||5R01CA200864-05 Interpret this number
||Wayne State University
||Molecular Classification of High Grade Endometrial Cancers: Extending Tcga Findings to a Diverse Population
DESCRIPTION (provided by applicant): Endometrial cancer is the most common gynecological cancer and incidence is increasing in the United States. It also has one of the largest survival disparities of all common cancers, with approximately 20% fewer African American women surviving 5 years after diagnosis compared to white women, and this disparity holds across stages and histologic subtypes.

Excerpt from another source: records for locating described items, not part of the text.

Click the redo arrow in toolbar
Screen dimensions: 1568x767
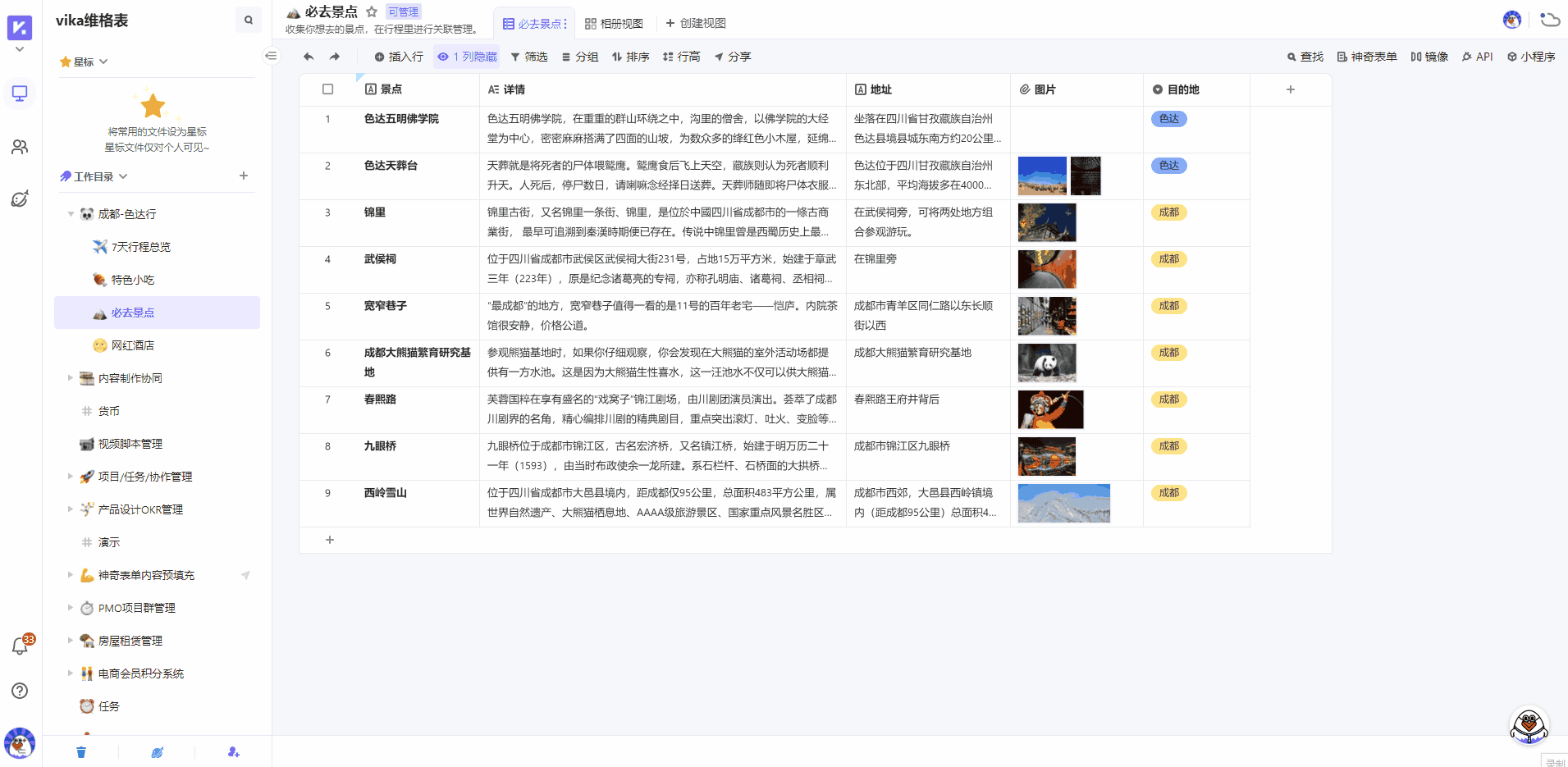(x=334, y=57)
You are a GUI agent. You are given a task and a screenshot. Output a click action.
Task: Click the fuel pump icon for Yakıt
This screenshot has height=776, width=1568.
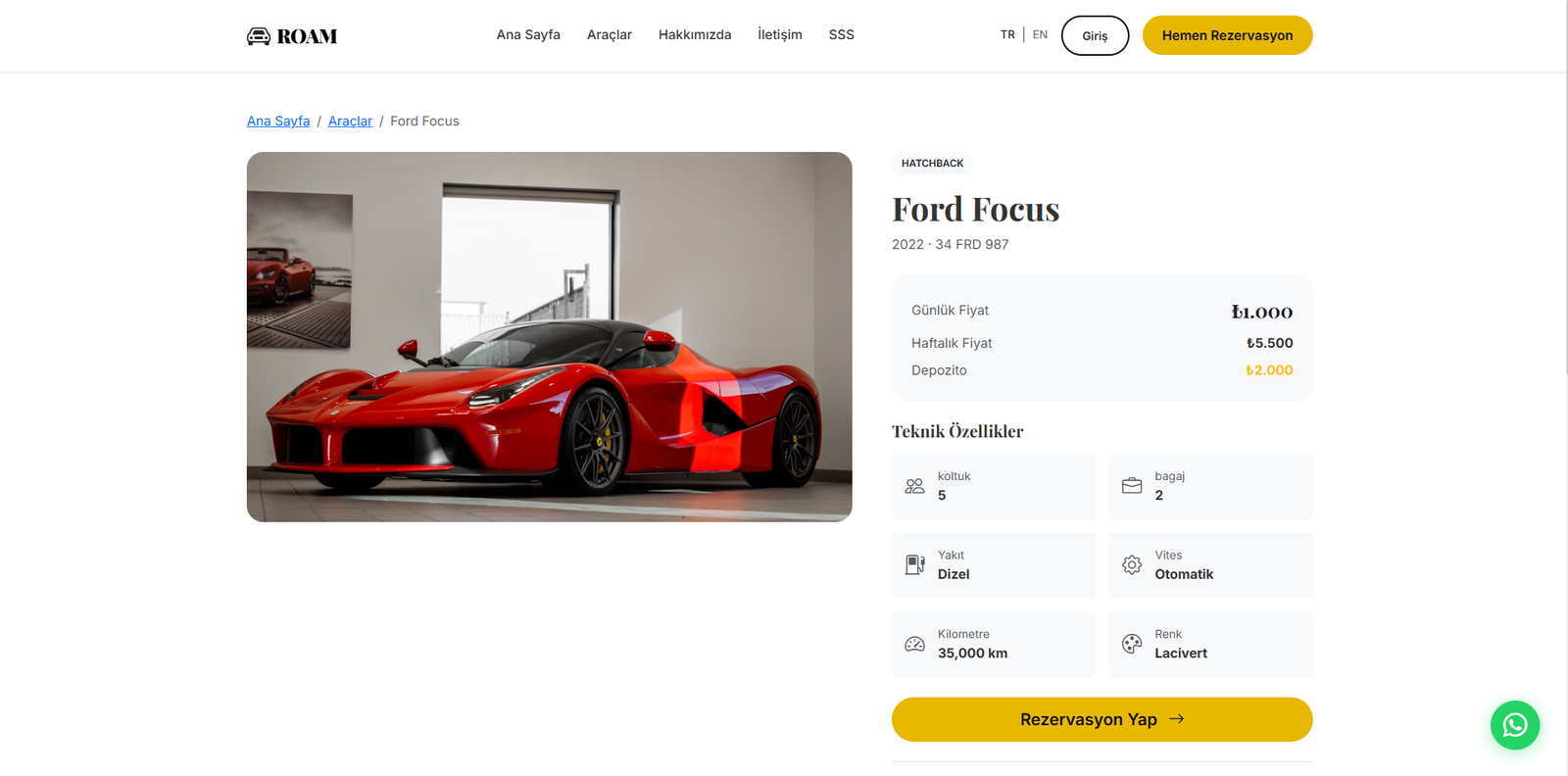click(914, 565)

Here we seek to examine a particularly aggressive subtype of endometrial cancers, high grade tumors including endometrioid, serous, clear cell and mixed carcinomas. These cancers are responsible for a disproportionate number of deaths from endometrial cancer, and are also more frequently diagnosed in African Americans. Specifically, we aim to: 1. Assess progression free survival and endometrial cancer-related survival in 500 women (250 African American, 250 white) diagnosed with high grade endometrial cancers, as defined by current pathologic standards; 2. Molecularly characterize (through whole exome sequencing and gene expression analysis) tumors from these women who received surgical treatment at two large research hospitals in Detroit, Michigan. We will perform integrated analysis to classify the tumors into biologically and clinically relevant groups and 3. Analyze the performance of the molecular classifications with respect to progression free survival and endometrial cancer- related survival, adjusting for relevant demographic, clinical, co-morbidity and treatment information. Preliminary work in this area has been done by The Cancer Genome Atlas (TCGA), but the tumors included were primarily from white women, with only 10 endometrioid and 11 serous tumors from African American women used to inform the molecular reclassification analysis. Thus, our project will address a large gap in current knowledge. Public Health Significance: The identification of novel somatic mutations and understanding of the spectrum of molecular variation, particularly among African Americans, will help us move further toward personalized medicine, with the potential to reduce the racial disparities in endometrial cancer survival and ultimately improve survival for all women with endometrial cancer.